- _EXERCISE DESCRIPTION_
Copy the lines below verbatim, starting with the line that contains "This screenshot has width=2079, height=1474." and ending with the line that contains "Looking at the image, I should click on (64, 261).", both included.

»»

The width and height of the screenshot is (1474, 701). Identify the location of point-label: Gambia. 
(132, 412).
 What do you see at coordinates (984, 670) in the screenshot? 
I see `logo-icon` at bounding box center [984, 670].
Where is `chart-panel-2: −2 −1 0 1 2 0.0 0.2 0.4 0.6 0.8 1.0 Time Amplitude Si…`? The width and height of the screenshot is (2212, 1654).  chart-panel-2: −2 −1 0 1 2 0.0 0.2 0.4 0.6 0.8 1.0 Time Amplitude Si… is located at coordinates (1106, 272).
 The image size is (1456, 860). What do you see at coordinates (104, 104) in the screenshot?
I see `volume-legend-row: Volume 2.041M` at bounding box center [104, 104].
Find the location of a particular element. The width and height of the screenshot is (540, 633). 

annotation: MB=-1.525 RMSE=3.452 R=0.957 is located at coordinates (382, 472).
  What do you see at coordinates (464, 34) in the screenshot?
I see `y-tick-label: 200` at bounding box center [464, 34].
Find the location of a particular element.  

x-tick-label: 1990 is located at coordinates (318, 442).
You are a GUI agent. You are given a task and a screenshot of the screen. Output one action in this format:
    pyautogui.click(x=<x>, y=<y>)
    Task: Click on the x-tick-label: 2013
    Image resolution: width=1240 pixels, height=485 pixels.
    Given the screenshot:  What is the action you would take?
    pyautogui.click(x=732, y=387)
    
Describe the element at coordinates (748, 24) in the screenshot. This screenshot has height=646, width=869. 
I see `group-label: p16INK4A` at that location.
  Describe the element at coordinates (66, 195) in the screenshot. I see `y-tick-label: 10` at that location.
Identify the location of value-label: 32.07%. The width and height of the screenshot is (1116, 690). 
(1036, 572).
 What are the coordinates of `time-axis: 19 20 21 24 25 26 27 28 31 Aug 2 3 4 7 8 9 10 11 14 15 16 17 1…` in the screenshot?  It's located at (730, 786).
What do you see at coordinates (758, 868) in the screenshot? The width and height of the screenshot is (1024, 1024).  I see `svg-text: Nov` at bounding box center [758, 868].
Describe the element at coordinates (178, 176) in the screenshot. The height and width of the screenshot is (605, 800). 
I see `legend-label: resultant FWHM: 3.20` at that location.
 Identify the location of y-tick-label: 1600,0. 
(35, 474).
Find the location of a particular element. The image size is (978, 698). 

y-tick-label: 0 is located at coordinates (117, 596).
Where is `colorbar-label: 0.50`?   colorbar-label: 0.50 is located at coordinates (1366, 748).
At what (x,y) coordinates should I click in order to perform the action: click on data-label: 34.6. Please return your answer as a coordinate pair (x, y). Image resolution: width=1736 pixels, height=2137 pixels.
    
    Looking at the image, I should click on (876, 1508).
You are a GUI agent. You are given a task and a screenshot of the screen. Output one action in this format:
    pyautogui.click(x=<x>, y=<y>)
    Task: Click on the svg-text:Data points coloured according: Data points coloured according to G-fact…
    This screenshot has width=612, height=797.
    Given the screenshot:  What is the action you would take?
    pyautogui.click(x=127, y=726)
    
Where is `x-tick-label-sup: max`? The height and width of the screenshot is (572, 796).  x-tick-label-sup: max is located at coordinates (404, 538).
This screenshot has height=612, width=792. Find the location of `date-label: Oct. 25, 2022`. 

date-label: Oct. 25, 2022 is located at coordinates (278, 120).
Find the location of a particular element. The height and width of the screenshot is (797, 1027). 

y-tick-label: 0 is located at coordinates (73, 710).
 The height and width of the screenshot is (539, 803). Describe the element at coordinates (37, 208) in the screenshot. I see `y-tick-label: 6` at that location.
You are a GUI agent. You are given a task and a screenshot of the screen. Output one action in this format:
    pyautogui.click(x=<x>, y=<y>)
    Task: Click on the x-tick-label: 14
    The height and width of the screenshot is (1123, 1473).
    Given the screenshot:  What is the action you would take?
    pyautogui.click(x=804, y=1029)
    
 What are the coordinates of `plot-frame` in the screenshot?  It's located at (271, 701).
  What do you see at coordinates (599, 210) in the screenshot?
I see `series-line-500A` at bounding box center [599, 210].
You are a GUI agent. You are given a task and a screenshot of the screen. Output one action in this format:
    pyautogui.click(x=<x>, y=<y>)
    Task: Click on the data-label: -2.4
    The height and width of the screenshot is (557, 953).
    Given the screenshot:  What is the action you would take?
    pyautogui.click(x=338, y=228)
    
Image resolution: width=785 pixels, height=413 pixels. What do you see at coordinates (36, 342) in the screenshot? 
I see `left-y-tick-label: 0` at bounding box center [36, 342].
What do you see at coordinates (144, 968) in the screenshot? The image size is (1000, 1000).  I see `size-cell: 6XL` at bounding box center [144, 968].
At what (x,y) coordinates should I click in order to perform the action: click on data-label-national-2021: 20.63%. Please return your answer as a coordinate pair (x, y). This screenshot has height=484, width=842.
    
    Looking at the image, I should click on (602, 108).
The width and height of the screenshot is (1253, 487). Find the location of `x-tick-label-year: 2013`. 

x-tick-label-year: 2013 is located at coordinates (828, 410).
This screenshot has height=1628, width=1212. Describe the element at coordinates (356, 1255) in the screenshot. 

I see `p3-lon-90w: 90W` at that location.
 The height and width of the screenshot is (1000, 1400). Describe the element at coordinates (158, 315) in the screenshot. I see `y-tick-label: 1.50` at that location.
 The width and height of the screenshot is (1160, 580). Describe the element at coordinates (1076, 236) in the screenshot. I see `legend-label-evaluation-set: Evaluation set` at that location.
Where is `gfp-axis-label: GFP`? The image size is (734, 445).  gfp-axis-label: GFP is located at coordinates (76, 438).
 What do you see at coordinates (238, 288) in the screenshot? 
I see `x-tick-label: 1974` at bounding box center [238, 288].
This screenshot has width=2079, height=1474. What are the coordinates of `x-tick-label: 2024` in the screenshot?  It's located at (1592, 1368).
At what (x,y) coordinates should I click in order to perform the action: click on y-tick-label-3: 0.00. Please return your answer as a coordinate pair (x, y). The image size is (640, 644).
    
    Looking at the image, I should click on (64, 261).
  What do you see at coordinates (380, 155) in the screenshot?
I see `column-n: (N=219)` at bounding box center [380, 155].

««

- _ANSWER SPACE_
This screenshot has width=2079, height=1474. What are the coordinates of `x-tick-label: 2024` in the screenshot?  It's located at (1592, 1368).
At what (x,y) coordinates should I click in order to perform the action: click on y-tick-label-3: 0.00. Please return your answer as a coordinate pair (x, y). The image size is (640, 644).
    
    Looking at the image, I should click on (64, 261).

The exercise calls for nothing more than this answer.